- **EXCERPT TO READ**

- - - - -

I feel your pain! This is what worked for me. You did not mention if this is a new tank setup not, but it happened to me shortly after my first set-up. First I removed as much of the algae from the tank as possible, the glass, the substrate, and removing up to 50% of the leaves of plants that are heavily infested.

Next I tested the tank water to see what my nitrogen, phosphorus, and potassium concentrations were. They were high (which I suspect yours are as well), so I did weekly 20% water changes twice a week to reduce the amounts of nutrients. 

I cut the amount of light way, way back, to a 4-5 hour photoperiod. I added fast growing stem plants like hygrophila, rotala, and ludwigia to help use up the excess nutrients. As a "cleaner crew" I used (along with my Corys) 3 Otocinclus and a true Siamese Algae Eater (mine loved hair algae when I had some).

Lastly I started dosing with Flourish Excel then changed to Glutaraldehyde (lots cheaper and available in India). You did read the threads to APC and indianaquariumhobbiest I provided above, didn't you? The active ingredient in Flourish Excel is Glutaraldehyde and either product does an excellent job helping me control algae and provides needed carbon for plant growth. Once the algae subsides, I would started increasing the photoperiod about 30 minutes per week. I now have a 8 hour total photoperiod (split into two 4 hour periods) with 2 WPG, do a 20% water change weekly, and have no algae. I hope this helps!

- - - - -

- **GIVEN INSTRUCTION 1**
In the aquarium algae post, write out the part that opens with the words containing "Next I tested" and closes with "I had some).".
- **GIVEN INSTRUCTION 2**
According to the aquarium algae post, what is the active ingredient in Flourish Excel?

[Collected data]
- - - - -

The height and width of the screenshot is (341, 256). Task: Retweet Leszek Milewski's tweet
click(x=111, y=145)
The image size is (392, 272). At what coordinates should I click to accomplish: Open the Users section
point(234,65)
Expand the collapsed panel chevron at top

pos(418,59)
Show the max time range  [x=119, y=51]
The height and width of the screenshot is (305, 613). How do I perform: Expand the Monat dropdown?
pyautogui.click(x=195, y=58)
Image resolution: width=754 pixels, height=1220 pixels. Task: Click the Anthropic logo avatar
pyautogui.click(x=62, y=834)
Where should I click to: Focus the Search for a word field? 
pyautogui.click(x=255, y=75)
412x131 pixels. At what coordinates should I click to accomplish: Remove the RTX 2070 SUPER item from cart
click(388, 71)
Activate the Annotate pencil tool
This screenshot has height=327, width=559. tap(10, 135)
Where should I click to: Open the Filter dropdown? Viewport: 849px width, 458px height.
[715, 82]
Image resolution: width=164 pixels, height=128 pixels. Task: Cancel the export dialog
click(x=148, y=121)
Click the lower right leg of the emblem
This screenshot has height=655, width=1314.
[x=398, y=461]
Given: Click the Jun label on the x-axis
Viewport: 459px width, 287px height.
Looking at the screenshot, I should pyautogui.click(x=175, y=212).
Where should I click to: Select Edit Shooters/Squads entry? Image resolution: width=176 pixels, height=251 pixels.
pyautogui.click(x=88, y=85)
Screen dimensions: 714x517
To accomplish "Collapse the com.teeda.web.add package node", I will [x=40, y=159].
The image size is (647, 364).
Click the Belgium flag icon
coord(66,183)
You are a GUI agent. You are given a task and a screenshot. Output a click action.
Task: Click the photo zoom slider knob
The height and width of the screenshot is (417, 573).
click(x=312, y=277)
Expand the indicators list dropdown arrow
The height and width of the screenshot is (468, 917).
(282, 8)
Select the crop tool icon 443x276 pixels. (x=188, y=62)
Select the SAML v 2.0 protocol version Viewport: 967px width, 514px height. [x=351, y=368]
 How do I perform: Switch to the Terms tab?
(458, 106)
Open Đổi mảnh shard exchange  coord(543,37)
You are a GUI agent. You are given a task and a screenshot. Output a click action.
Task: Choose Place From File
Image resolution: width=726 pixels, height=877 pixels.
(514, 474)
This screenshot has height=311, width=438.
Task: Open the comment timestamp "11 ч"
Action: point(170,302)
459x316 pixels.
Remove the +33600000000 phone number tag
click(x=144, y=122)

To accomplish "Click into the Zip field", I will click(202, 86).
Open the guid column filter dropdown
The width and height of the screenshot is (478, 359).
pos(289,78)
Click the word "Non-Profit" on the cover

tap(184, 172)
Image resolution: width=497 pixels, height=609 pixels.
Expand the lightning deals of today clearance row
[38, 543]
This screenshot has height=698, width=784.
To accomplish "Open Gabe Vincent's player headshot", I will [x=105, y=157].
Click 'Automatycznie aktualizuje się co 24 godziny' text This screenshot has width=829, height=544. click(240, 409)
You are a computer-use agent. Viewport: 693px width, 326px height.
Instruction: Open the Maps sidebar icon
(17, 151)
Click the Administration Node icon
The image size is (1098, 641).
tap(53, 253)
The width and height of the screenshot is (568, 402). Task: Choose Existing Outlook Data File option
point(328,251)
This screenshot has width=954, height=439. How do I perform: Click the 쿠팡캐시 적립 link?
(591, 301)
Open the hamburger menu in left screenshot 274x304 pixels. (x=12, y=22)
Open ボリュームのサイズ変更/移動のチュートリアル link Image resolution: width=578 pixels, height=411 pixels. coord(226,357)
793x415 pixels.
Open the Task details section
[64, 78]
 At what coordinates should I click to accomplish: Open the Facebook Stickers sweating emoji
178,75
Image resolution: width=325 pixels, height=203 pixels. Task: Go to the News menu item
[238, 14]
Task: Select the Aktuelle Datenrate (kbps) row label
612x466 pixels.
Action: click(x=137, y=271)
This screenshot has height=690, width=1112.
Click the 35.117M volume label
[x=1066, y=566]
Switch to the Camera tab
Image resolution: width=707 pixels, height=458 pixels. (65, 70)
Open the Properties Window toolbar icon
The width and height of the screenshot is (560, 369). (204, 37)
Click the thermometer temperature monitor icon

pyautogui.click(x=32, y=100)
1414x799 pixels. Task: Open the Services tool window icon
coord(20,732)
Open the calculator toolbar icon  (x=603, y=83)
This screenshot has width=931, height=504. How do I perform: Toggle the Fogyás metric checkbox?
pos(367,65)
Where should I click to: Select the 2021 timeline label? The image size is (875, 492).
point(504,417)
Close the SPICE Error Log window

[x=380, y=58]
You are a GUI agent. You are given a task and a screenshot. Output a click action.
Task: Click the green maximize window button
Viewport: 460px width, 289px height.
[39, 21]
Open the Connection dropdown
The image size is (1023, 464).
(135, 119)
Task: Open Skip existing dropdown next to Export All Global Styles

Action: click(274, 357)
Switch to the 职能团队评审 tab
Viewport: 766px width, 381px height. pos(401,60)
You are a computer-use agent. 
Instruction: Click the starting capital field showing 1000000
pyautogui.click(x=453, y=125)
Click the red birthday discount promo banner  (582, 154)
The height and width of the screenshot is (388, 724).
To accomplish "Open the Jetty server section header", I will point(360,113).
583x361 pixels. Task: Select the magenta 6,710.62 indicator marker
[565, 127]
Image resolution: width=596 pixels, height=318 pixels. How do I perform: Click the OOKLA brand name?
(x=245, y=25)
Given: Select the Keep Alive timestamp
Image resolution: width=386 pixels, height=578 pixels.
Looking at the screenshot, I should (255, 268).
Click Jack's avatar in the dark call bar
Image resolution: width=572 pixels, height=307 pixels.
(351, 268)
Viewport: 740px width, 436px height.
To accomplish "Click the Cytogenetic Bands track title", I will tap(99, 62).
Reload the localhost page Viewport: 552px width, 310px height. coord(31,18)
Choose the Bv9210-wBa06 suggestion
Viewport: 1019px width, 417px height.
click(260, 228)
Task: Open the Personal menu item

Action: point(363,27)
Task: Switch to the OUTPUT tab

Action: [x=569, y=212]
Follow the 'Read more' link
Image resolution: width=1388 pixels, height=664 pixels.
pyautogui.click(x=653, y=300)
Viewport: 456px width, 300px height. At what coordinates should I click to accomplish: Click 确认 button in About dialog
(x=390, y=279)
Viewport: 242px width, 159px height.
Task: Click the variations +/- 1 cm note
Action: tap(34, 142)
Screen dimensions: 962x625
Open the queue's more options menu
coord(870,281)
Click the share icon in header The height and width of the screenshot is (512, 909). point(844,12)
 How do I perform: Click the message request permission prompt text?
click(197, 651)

- - - - -

- **CORRECT OUTPUT 1**
Next I tested the tank water to see what my nitrogen, phosphorus, and potassium concentrations were. They were high (which I suspect yours are as well), so I did weekly 20% water changes twice a week to reduce the amounts of nutrients. 

I cut the amount of light way, way back, to a 4-5 hour photoperiod. I added fast growing stem plants like hygrophila, rotala, and ludwigia to help use up the excess nutrients. As a "cleaner crew" I used (along with my Corys) 3 Otocinclus and a true Siamese Algae Eater (mine loved hair algae when I had some).

- **CORRECT OUTPUT 2**
Glutaraldehyde.